駅内にもやっぱり誰もいない。  適当なベンチへ腰掛け、 電光掲示板を見やる。


古が丘方面行き、 まもなく到着。



それの言葉を裏付けるように、  遠くから踏切がなる音がする。





キィーーーッと大きな音を立てながら止まる電車。 桜が乗り込んだ車両だけか、 はたまた全両か、 人は1人もいなかった。


だが、それが今の桜にとってはとても嬉しいことだった。  今の姿なら、 奇異の目を向けられることもないはずだが、  やはり自信はない。



適当に腰掛け、 静かに電車に揺られる。

少し眠気の残る心に従うように目を瞑る。  どうせ今から行く場所は終電のため、 乗り過ごすなんてことは無いんだから。












今日の予定が決まったのは昨日の昼過ぎのこと。  見回りもなく、 蘇枋も楡井も予定があって解散が早くなった昨日。  いつものようにボロい家へ帰ると、  見慣れないものがウロウロとしていた。  最初は不審者かとも思ったが、  特徴的な赤い原付と、指定の制服から彼は配達の郵便局員ということがわかった。

彼は桜に気がつくと、 一瞬怪しんだが、 風鈴の制服を見て、  安心したように一息ついていた。



「  ここに住んでいるのは君かい? 201号室っての …  」



「あぁ、 そうだけど …  なんか用か? 」




「うん!  実は一通の手紙が来ていてね、  はい、これ !」



ガサリと渡されたのは1枚の茶色の封筒。  手紙なんて …  いや、 出処の心当たりが一つだけ。

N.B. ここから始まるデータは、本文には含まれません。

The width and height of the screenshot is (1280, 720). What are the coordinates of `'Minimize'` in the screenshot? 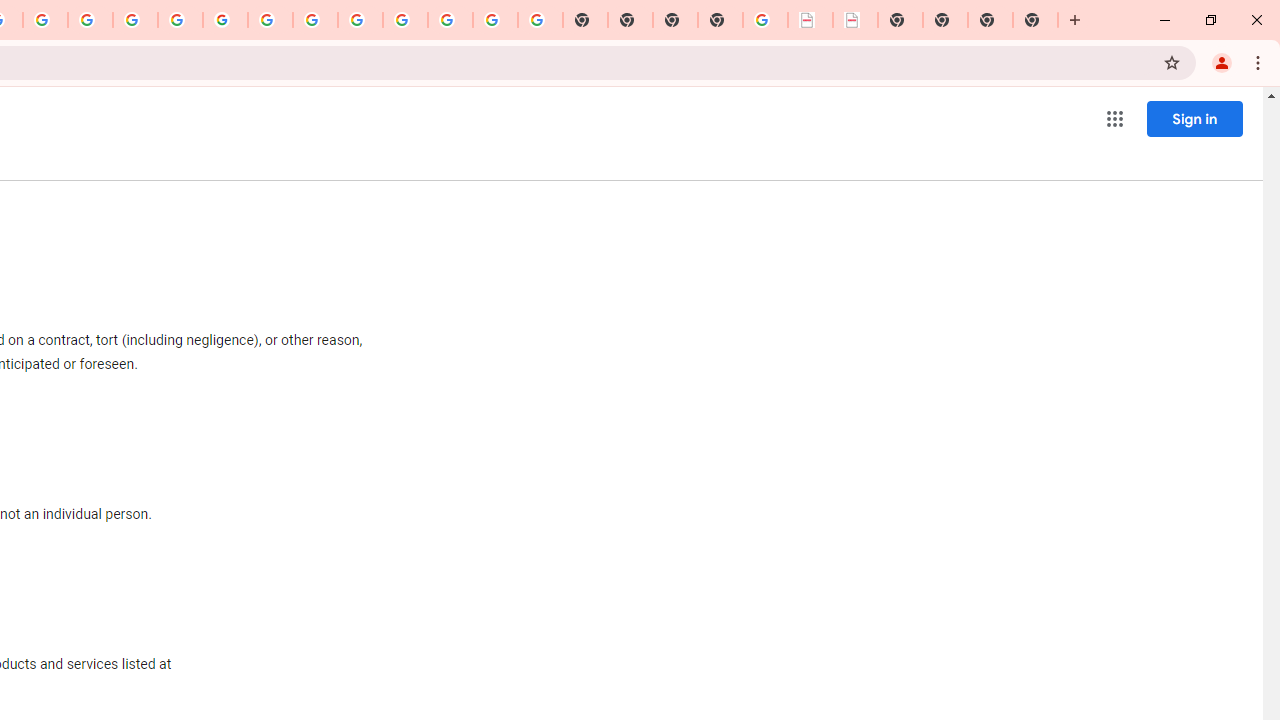 It's located at (1165, 20).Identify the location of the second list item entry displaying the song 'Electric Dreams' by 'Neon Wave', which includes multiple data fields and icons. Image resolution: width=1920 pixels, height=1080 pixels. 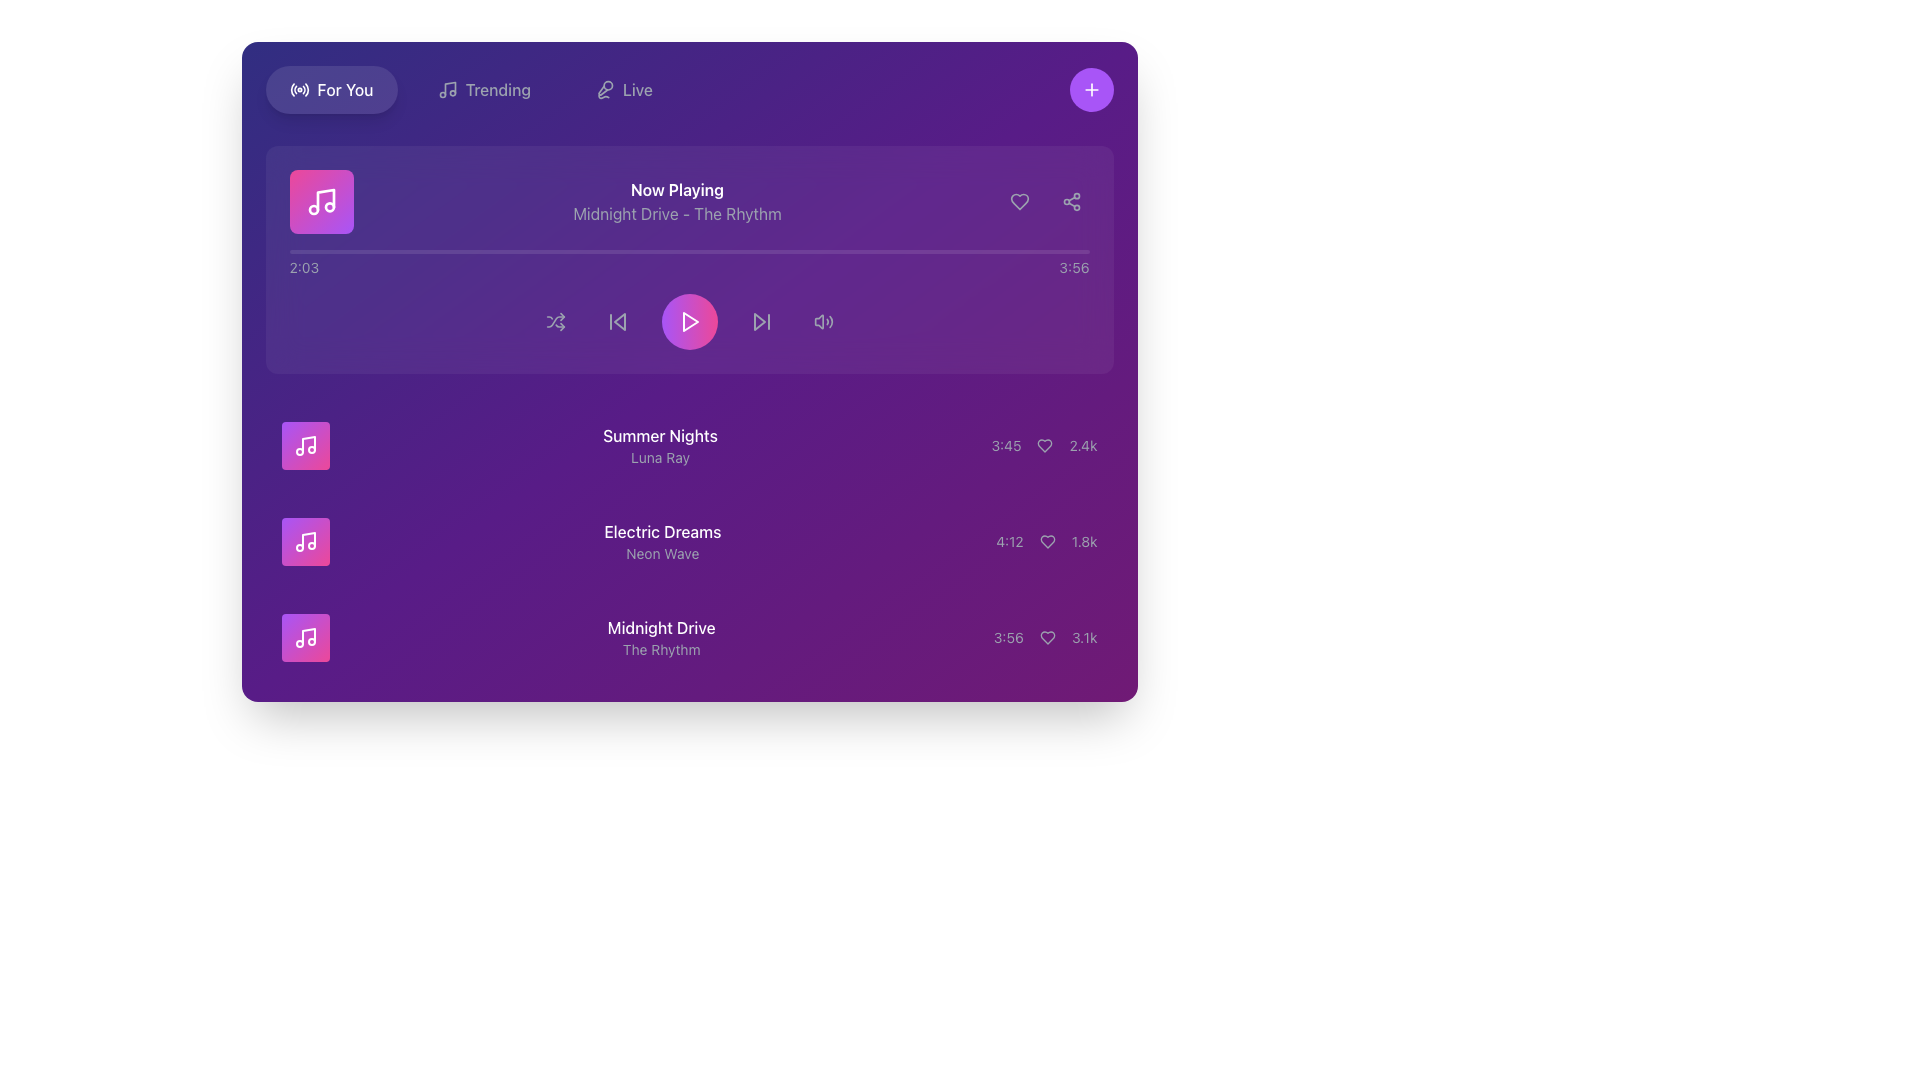
(689, 542).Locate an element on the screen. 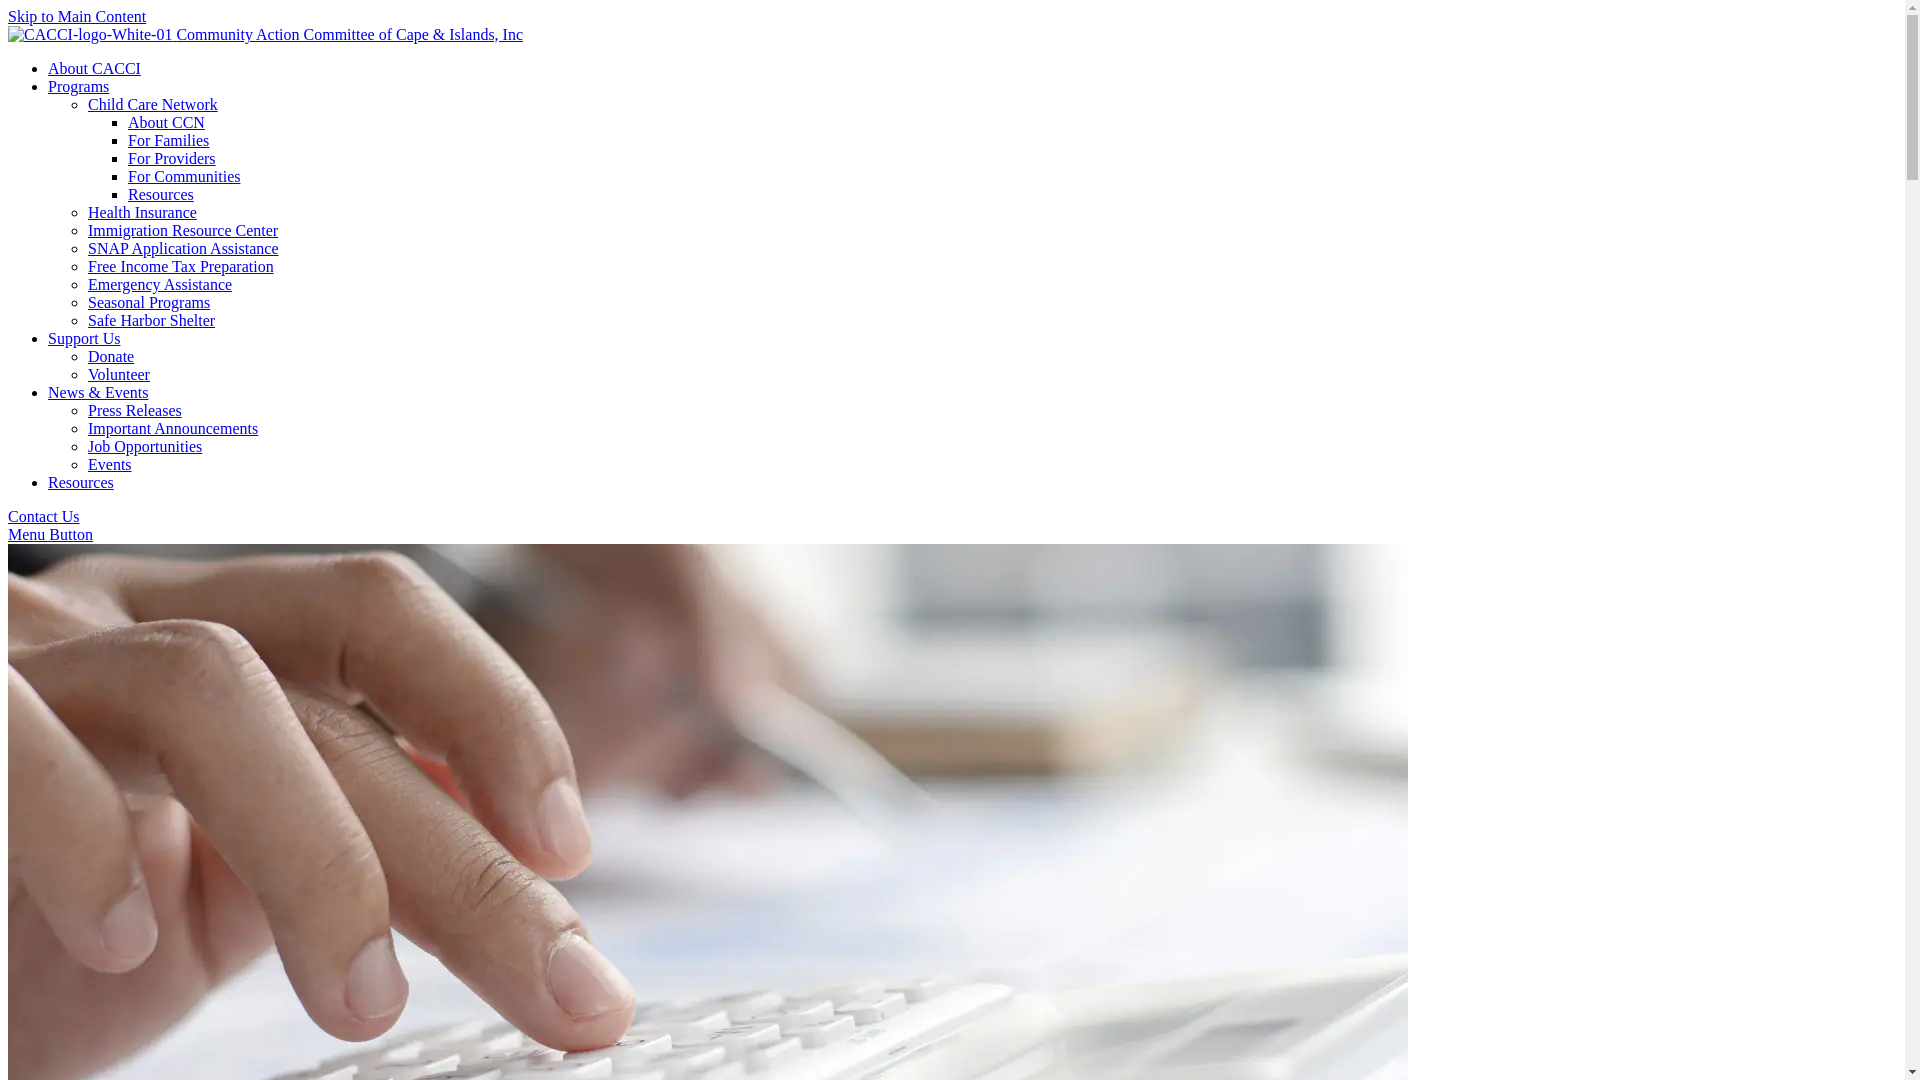 Image resolution: width=1920 pixels, height=1080 pixels. 'Programs' is located at coordinates (78, 85).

「  …   あぁ  、 ぁ 、 あ り が   と … 」




「 いえいえ !  これも 仕事ですから!!  無事届けられて良かったです!  それでは!  」




それだけを言うと、  配達員は原付に跨り、  そのまま振り返ることなく去っていった。






鍵のかかっていない扉を開き、  靴を脱ぎ散らかし、  ドスドスと居間へと向かう。  うるさいぐらいにバクバクとなる心臓を押さえつけながら。

封のしてあるところをビリッと破り、中身を見る。  入っていたのは1枚の紙のみ。



『  金を取りに来い  』



たったその一言。



全身がぶわりと粟立つ。心做しか息も早まり、喉が小さく ヒュッ、 ヒュッ、 と なっている。



桜はいくら自力で立ち上がろうとしようと、  所詮は無力な子供な訳で、  特に金銭面では大人を頼るしかないのだ。  いくら虚勢を張ろうと、  そればっかりはどうしようもなくて、  頭を下げる、  または、  それ以上に  対価  を支払うことをしなくてはならない。




今まではあの一家に近づかない。  という条件を対価に金を貰っていた。  それなのに今回のこの知らせ。



出てくる時、  もう二度と顔も見たくない。  と言ったのはどこのどいつだっただろうか。  そのくせ呼ぶ、 ということは、  振込をする余裕もなかったか、  それとも …  ただのストレス発散か   …  。

… 恐らく両方だ。 確か、 引き取り手の父親を名乗るやつは、 会社の1番偉いやつと聞いたことがある。  風鈴でいえば、 梅宮みたいなものだろう。

そしてその息子を名乗るやつは、  そいつの後釜らしい。


息子の性格は”表面”だけ見れば 良い奴だ。  細かいところに気づくし、 頭もいい。 周りにも優しければ、 気も聞く。




だが、 その姿を見せるのは”人間普通のやつ“に限定したもので、  “バケモン“は管轄外らしい。

桜を見つけ次第、  周りにバレないように地味な嫌がらせをしたり、  暴言を吐いたり、  自分の手を汚さないように手を出してきたり  … 。



そうしていつもストレスを発散していたようだ。  それなのに、  急にストレス発散要員が居なくなったのだ。  どうせあいつの事だ。  ろくにほかの発散どころも見つけられずに、 ストレスを貯めているのだろう。



行ったら何をされるのだろうか。  居なければいいな。  どうしたらいいんだ。




…     やだ な ぁ   …





逃げてしまいたい。










───次は古が丘  古が丘  終点です。




無機質な機械のアナウンスで目が覚める。



じんわりと汗ばむ背中。  少しだけ早い鼓動。   … 嫌な夢を見た気がする。

電車内はやはり誰もおらず、  一定間隔で電車の揺れる音が嫌に響く。  強めの日差しが電車内に差し込んでいるが、  桜の座っている位置はちょうど影になる部分。  それは不幸中の幸いと捉えるべきか、  それとも皮肉と捉えるべきか。





けたたましいブレーキ音と、  前方へとかかるエネルギー。


シューッという音と共にガタリと開く扉。

目の前には古びた小さな駅。  駅員はやっぱりおらず、  稼働しているかどうかも怪しい機械のみが鎮座している。







外は朝よりだいぶ日差しが強くなっていて、  紫外線が肌を貫くようにジリジリと焼き焦がしていく。  元々桜は色素が薄いため、  紫外線によるダメージを受けやすい。  数十分外にいるだけでも、  肌は瞬く間に真っ赤になって、  最悪の場合高熱を出す。

もしこの場に桐生が居たのなら、  桜ちゃんのきれいな肌がー!  なんてことを言いながら、桜の全身に日焼け止めを塗りたくっていたことだろう。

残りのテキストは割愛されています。